━━━ Provided data

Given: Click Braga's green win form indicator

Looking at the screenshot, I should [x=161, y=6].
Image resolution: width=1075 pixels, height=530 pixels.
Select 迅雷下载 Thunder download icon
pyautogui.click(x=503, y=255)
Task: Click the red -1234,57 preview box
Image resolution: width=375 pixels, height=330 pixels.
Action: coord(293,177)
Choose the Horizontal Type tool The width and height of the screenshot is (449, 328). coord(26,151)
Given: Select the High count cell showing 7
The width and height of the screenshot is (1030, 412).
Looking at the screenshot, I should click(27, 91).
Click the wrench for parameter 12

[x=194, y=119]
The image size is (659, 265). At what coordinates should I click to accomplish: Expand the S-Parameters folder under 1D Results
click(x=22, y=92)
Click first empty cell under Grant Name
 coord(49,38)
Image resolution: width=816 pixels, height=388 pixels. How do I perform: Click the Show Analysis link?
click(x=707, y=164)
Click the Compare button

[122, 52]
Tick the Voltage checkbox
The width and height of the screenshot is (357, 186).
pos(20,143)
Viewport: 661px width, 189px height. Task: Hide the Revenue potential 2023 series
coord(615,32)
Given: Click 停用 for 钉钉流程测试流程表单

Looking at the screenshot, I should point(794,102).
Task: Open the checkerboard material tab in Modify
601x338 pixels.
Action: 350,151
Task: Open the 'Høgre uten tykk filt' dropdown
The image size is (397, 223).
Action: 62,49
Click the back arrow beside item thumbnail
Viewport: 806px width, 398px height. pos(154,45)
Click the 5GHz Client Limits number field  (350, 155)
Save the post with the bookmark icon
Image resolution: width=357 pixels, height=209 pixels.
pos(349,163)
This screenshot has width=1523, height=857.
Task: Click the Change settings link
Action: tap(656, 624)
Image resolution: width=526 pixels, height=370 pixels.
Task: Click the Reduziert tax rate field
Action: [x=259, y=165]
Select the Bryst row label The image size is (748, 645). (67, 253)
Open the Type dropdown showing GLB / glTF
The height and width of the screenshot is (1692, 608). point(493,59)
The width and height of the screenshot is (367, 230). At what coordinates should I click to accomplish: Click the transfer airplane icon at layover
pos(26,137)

━━━━━━

Task statement:
Reproduce the material word for word, from its first line through the line that contains "Action: coord(293,177)", with both ends included.

Result for this exercise:
Given: Click Braga's green win form indicator

Looking at the screenshot, I should [x=161, y=6].
Image resolution: width=1075 pixels, height=530 pixels.
Select 迅雷下载 Thunder download icon
pyautogui.click(x=503, y=255)
Task: Click the red -1234,57 preview box
Image resolution: width=375 pixels, height=330 pixels.
Action: coord(293,177)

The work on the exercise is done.